David Harbour in “Hellboy.” (Lionsgate)
David Harbour in “Hellboy.” (Lionsgate)
By Katie Walsh Tribune News Service

Perhaps it was when Hellboy (David Harbour) chased a pig baby changeling in a diaper up a chimney that it fully hit me. I couldn’t help but wonder: What on earth am I watching? The insanity was almost incomprehensible, though it’s par for the course in the world of “Hellboy.” In this new reboot, Harbour takes over the brawny red-faced role from Ron Perlman; splatter maximalist Neil Marshall takes the reins behind the camera from Mexican monster maven Guillermo del Toro. Released from the confines of Westeros, where he’s been toiling as the resident battle auteur on “Game of Thrones,” Marshall tears into the gothic fantasy comic book property “Hellboy” with a startling zeal, and a bloodthirsty zest for grime and gore.
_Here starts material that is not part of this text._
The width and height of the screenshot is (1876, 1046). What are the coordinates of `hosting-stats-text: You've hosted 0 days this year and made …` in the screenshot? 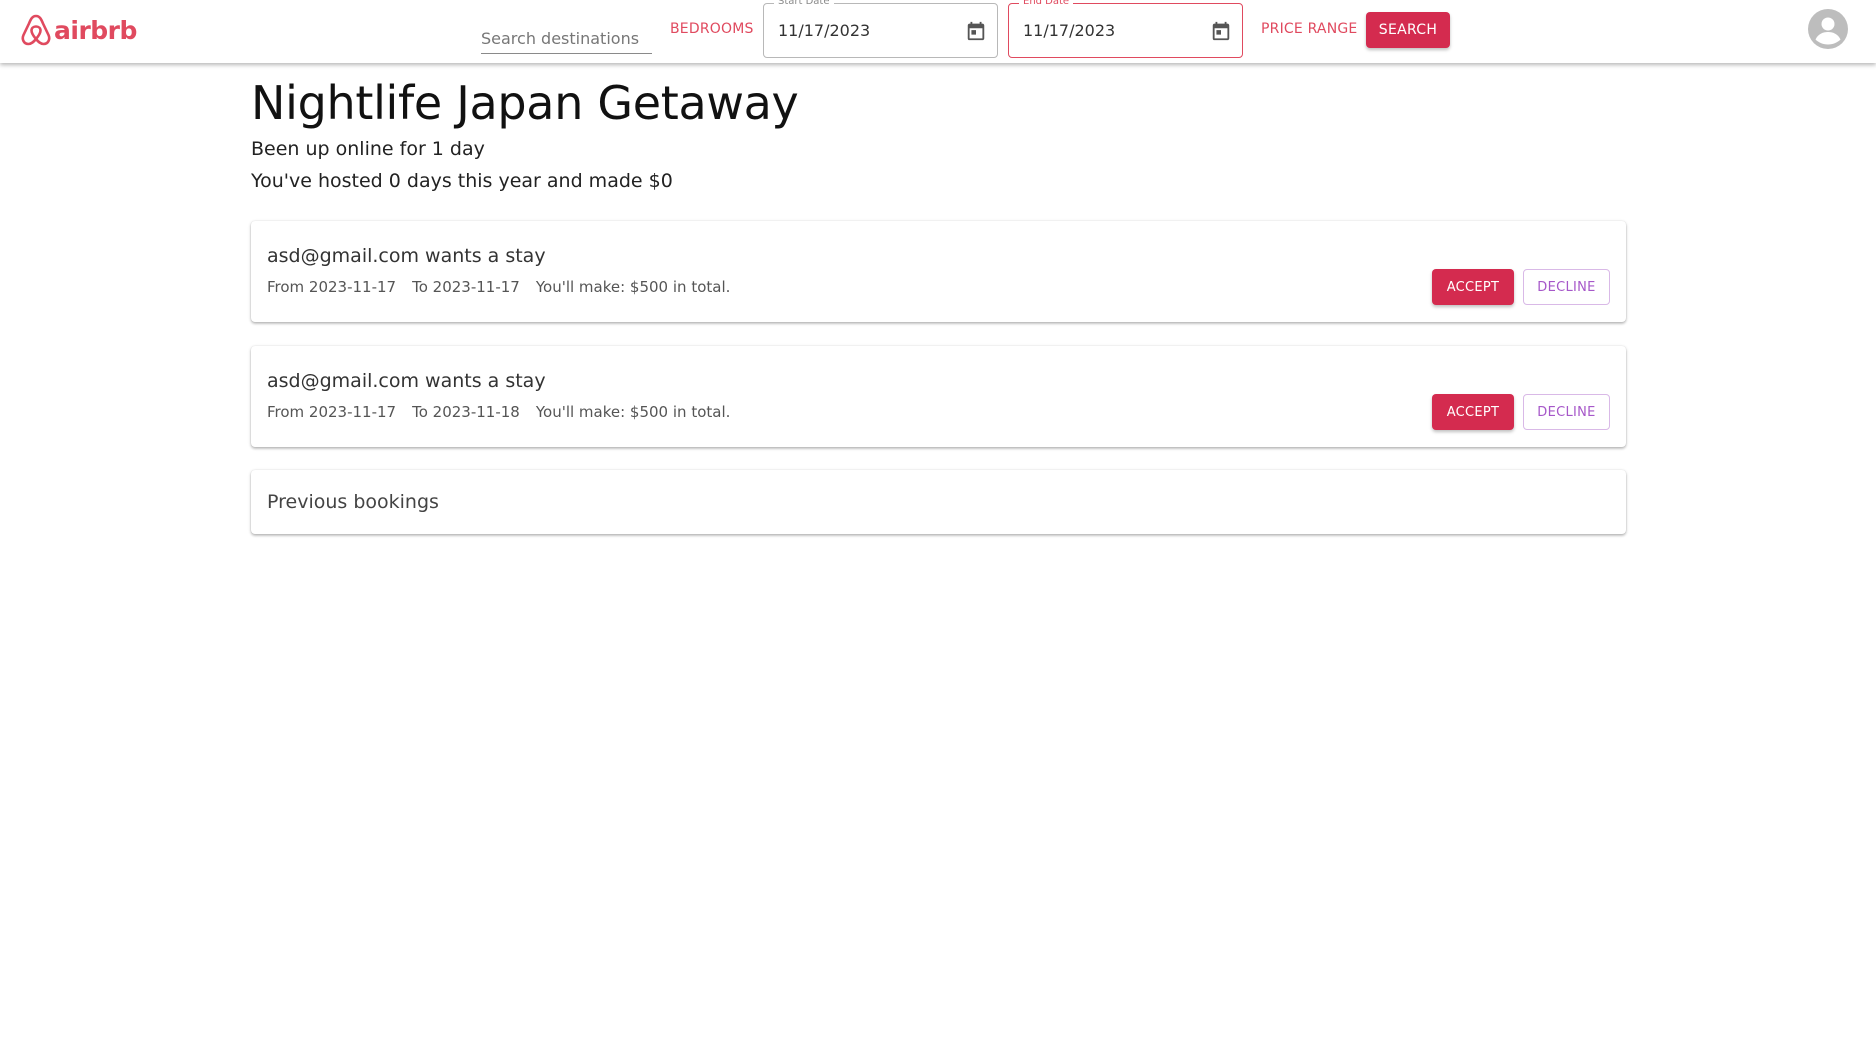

With this noisy, fast, chaotic “Hellboy,” Marshall is at his most cheeky and most unhinged. It’s certainly … a lot. Harbour is an ideal choice to sport the crown of sawed-off horns as the demon with a heart of gold, an investigator working for his father (Ian McShane) at the Bureau of Paranormal Research and Defense. Harbour has a warmth and humor that shines through all the prosthetics, and an ease with sarcastic wisecracks too. The snarky asides, which permeate even the solemn voice-over that opens the film (which starts in yes, the 5th century, with yes, King Arthur), let us know everyone here is in on the joke. It’s OK to laugh with the movie, even if it feels like we’re laughing at it.

Describing the plot of this truly crazy monster mash is a fool’s errand. The gist is monster hunter Hellboy has to confront his own origins and existence as half-man, half-monster while battling to save the world from the greatest monster of all, the Blood Queen witch Vivian Nimue (Milla Jovovich), who was dismembered by King Arthur and locked in separate coffins to keep her from running roughshod over the earth with her monster gang.
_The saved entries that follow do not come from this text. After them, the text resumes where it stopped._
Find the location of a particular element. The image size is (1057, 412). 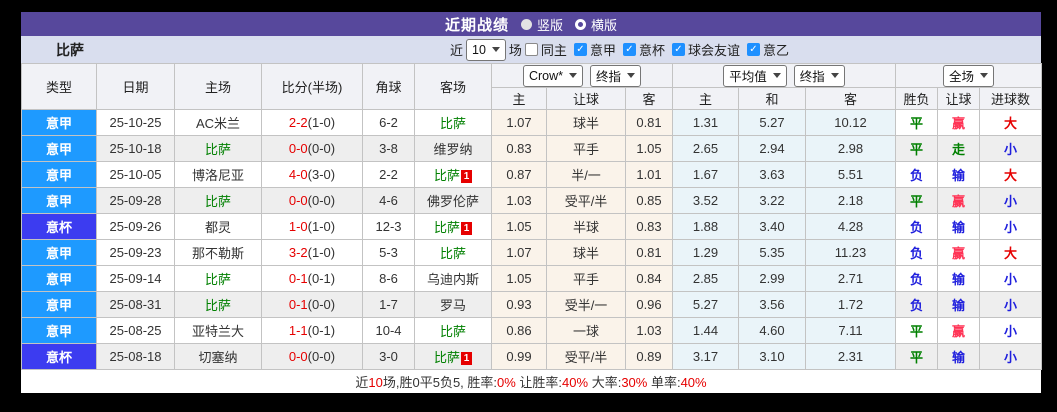

odds-away-cell: 1.05 is located at coordinates (649, 148).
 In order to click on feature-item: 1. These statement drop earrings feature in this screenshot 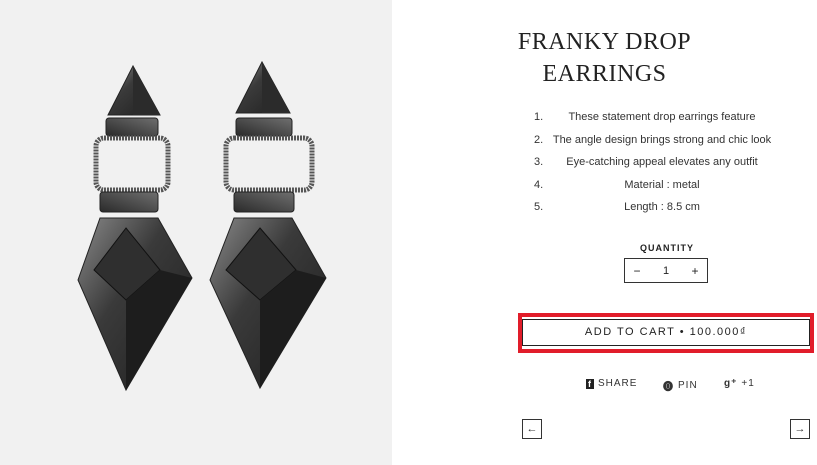, I will do `click(662, 118)`.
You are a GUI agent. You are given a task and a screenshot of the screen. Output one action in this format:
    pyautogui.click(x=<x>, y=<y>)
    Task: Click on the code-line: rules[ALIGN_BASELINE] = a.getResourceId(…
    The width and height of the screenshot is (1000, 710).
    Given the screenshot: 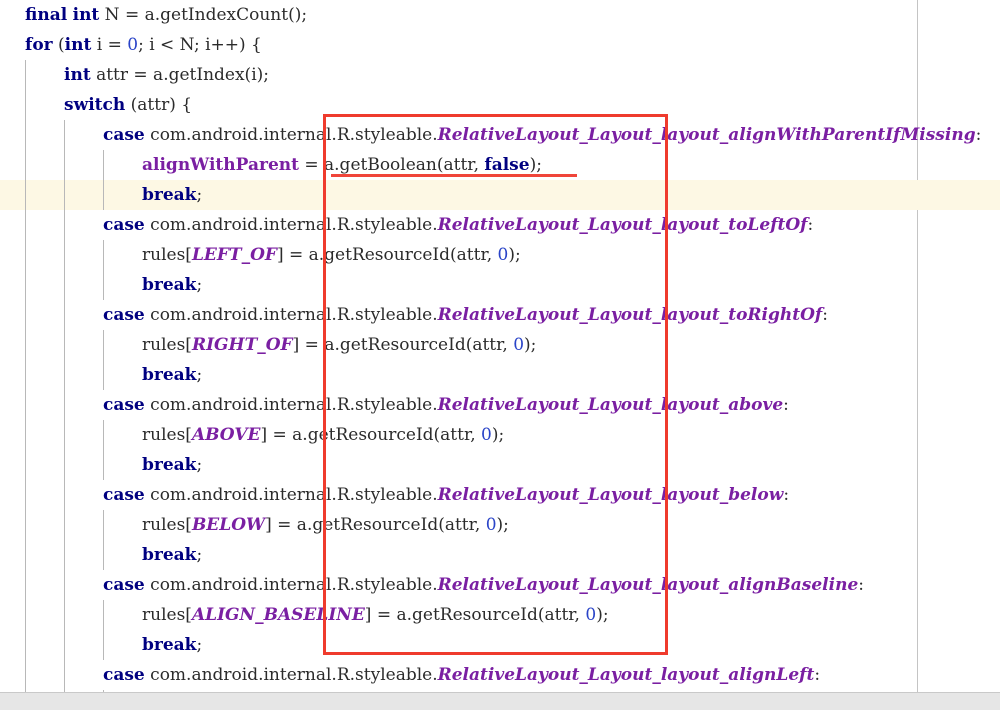 What is the action you would take?
    pyautogui.click(x=500, y=615)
But within that general framework, writer Andrew Cosby has stuffed a rogue’s gallery of ghoulish characters, subplots and flashbacks. To crib that old chestnut from “Saturday Night Live,” this movie has EVERYTHING: giants, witches, lucha libre wrestlers, cheetah werewolves, Nazi occult rituals featuring cameos by both Rasputin and Leni Riefenstahl, Sasha Lane as a psychic who pukes up slimy spiritual apparitions, a boar-man with a Scottish accent and an iron jockstrap, Winston Churchill’s desk, an amusing appearance from Merlin, mystical secret societies and of course, Baba Yaga.

All this comes straight from the comic, so fans should be pleased at the depth and breadth of the lore in the film. Those who are less familiar with the Hellboy canon might be overwhelmed, as this all hurtles at a relentless, unforgiving pace, glued together with many, many crunchy guitar licks. You don’t so much as watch this movie as submit to being pummeled by it. That might be exactly the time you want at the movies, sitting directly in the proverbial splash zone of a geyser of giant blood while Hellboy cracks wise about the giant’s bad breath. And that’s OK. Go get your “Hellboy” fix, because despite its epic ambitions, this movie is so bananas it remains to be seen if Big Red will ever grace the silver screen again.